MATERIAL PROVIDED:
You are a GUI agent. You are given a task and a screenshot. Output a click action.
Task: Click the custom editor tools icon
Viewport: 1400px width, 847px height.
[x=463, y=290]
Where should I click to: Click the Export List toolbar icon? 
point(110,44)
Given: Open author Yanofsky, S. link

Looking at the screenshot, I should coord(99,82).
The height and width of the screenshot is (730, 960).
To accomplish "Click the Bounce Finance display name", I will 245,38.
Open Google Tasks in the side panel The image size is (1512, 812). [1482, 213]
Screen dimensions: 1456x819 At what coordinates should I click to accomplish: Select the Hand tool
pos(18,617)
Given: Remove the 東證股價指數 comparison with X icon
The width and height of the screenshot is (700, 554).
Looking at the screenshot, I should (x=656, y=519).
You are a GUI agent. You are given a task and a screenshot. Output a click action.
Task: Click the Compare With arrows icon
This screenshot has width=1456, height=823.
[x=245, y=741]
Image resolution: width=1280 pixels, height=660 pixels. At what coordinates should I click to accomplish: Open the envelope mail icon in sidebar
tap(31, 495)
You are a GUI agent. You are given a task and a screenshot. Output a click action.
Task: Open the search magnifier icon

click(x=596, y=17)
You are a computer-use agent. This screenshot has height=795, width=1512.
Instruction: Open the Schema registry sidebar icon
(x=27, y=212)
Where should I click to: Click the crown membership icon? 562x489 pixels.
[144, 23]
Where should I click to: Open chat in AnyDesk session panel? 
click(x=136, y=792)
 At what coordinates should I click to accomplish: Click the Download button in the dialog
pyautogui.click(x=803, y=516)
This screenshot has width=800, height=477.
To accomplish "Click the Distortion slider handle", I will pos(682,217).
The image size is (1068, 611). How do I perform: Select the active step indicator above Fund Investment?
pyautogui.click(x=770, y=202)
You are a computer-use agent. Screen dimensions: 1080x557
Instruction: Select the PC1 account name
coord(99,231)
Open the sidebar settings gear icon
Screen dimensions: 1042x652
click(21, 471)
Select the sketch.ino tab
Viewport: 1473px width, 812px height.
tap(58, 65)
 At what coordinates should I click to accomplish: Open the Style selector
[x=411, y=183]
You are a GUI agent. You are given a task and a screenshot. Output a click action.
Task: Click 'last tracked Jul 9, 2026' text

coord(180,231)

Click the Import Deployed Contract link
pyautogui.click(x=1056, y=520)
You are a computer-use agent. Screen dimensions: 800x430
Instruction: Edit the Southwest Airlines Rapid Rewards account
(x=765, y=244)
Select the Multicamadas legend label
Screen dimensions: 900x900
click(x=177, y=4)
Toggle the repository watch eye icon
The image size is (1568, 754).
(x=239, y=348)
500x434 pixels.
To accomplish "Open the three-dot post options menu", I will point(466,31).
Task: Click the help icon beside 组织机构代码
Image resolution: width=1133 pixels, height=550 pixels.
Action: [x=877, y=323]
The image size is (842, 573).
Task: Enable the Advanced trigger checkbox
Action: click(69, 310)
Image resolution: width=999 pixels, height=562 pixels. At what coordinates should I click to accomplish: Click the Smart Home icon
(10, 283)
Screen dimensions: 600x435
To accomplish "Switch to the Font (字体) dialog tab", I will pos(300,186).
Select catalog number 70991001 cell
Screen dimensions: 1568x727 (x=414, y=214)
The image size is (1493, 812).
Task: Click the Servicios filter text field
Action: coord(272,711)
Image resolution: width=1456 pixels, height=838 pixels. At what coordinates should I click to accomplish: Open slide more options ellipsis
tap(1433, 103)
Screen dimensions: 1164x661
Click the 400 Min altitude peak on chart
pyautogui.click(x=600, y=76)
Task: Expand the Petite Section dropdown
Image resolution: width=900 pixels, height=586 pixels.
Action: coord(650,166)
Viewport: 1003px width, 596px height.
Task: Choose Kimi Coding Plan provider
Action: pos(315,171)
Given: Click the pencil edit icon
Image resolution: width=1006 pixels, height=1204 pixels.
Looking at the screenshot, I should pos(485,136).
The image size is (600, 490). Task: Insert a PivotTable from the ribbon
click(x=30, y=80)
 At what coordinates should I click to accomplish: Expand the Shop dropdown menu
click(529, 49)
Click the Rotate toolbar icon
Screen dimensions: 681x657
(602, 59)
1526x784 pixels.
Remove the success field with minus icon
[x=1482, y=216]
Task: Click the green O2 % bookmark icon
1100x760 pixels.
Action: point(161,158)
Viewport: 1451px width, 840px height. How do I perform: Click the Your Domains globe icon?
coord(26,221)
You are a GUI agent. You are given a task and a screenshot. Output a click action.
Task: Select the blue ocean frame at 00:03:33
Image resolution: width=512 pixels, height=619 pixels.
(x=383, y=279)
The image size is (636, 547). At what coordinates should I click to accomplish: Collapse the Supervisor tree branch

PROBLEM DETAILS:
Update the data above so that every "GUI agent" becomes "interface agent", with everything else left unchanged.

TASK SOLUTION:
You are a interface agent. You are given a task and a screenshot. Output a click action.
Task: Click the custom editor tools icon
Viewport: 1400px width, 847px height.
[x=463, y=290]
Where should I click to: Click the Export List toolbar icon? 
point(110,44)
Given: Open author Yanofsky, S. link

Looking at the screenshot, I should coord(99,82).
The height and width of the screenshot is (730, 960).
To accomplish "Click the Bounce Finance display name", I will 245,38.
Open Google Tasks in the side panel The image size is (1512, 812). [1482, 213]
Screen dimensions: 1456x819 At what coordinates should I click to accomplish: Select the Hand tool
pos(18,617)
Given: Remove the 東證股價指數 comparison with X icon
The width and height of the screenshot is (700, 554).
Looking at the screenshot, I should (x=656, y=519).
You are a interface agent. You are given a task and a screenshot. Output a click action.
Task: Click the Compare With arrows icon
This screenshot has width=1456, height=823.
[x=245, y=741]
Image resolution: width=1280 pixels, height=660 pixels. At what coordinates should I click to accomplish: Open the envelope mail icon in sidebar
tap(31, 495)
You are a interface agent. You are given a task and a screenshot. Output a click action.
Task: Open the search magnifier icon

click(x=596, y=17)
You are a computer-use agent. This screenshot has height=795, width=1512.
Instruction: Open the Schema registry sidebar icon
(x=27, y=212)
Where should I click to: Click the crown membership icon? 562x489 pixels.
[144, 23]
Where should I click to: Open chat in AnyDesk session panel? 
click(x=136, y=792)
 At what coordinates should I click to accomplish: Click the Download button in the dialog
pyautogui.click(x=803, y=516)
This screenshot has width=800, height=477.
To accomplish "Click the Distortion slider handle", I will pos(682,217).
The image size is (1068, 611). How do I perform: Select the active step indicator above Fund Investment?
pyautogui.click(x=770, y=202)
You are a computer-use agent. Screen dimensions: 1080x557
Instruction: Select the PC1 account name
coord(99,231)
Open the sidebar settings gear icon
Screen dimensions: 1042x652
click(21, 471)
Select the sketch.ino tab
Viewport: 1473px width, 812px height.
tap(58, 65)
 At what coordinates should I click to accomplish: Open the Style selector
[x=411, y=183]
You are a interface agent. You are given a task and a screenshot. Output a click action.
Task: Click 'last tracked Jul 9, 2026' text

coord(180,231)

Click the Import Deployed Contract link
pyautogui.click(x=1056, y=520)
You are a computer-use agent. Screen dimensions: 800x430
Instruction: Edit the Southwest Airlines Rapid Rewards account
(x=765, y=244)
Select the Multicamadas legend label
Screen dimensions: 900x900
click(x=177, y=4)
Toggle the repository watch eye icon
The image size is (1568, 754).
(x=239, y=348)
500x434 pixels.
To accomplish "Open the three-dot post options menu", I will point(466,31).
Task: Click the help icon beside 组织机构代码
Image resolution: width=1133 pixels, height=550 pixels.
Action: [x=877, y=323]
The image size is (842, 573).
Task: Enable the Advanced trigger checkbox
Action: click(69, 310)
Image resolution: width=999 pixels, height=562 pixels. At what coordinates should I click to accomplish: Click the Smart Home icon
(10, 283)
Screen dimensions: 600x435
To accomplish "Switch to the Font (字体) dialog tab", I will pos(300,186).
Select catalog number 70991001 cell
Screen dimensions: 1568x727 (x=414, y=214)
The image size is (1493, 812).
Task: Click the Servicios filter text field
Action: coord(272,711)
Image resolution: width=1456 pixels, height=838 pixels. At what coordinates should I click to accomplish: Open slide more options ellipsis
tap(1433, 103)
Screen dimensions: 1164x661
Click the 400 Min altitude peak on chart
pyautogui.click(x=600, y=76)
Task: Expand the Petite Section dropdown
Image resolution: width=900 pixels, height=586 pixels.
Action: coord(650,166)
Viewport: 1003px width, 596px height.
Task: Choose Kimi Coding Plan provider
Action: pos(315,171)
Given: Click the pencil edit icon
Image resolution: width=1006 pixels, height=1204 pixels.
Looking at the screenshot, I should pos(485,136).
The image size is (600, 490). Task: Insert a PivotTable from the ribbon
click(x=30, y=80)
 At what coordinates should I click to accomplish: Expand the Shop dropdown menu
click(529, 49)
Click the Rotate toolbar icon
Screen dimensions: 681x657
(602, 59)
1526x784 pixels.
Remove the success field with minus icon
[x=1482, y=216]
Task: Click the green O2 % bookmark icon
1100x760 pixels.
Action: point(161,158)
Viewport: 1451px width, 840px height. How do I perform: Click the Your Domains globe icon?
coord(26,221)
You are a interface agent. You are given a task and a screenshot. Output a click action.
Task: Select the blue ocean frame at 00:03:33
Image resolution: width=512 pixels, height=619 pixels.
(x=383, y=279)
The image size is (636, 547). At what coordinates should I click to accomplish: Collapse the Supervisor tree branch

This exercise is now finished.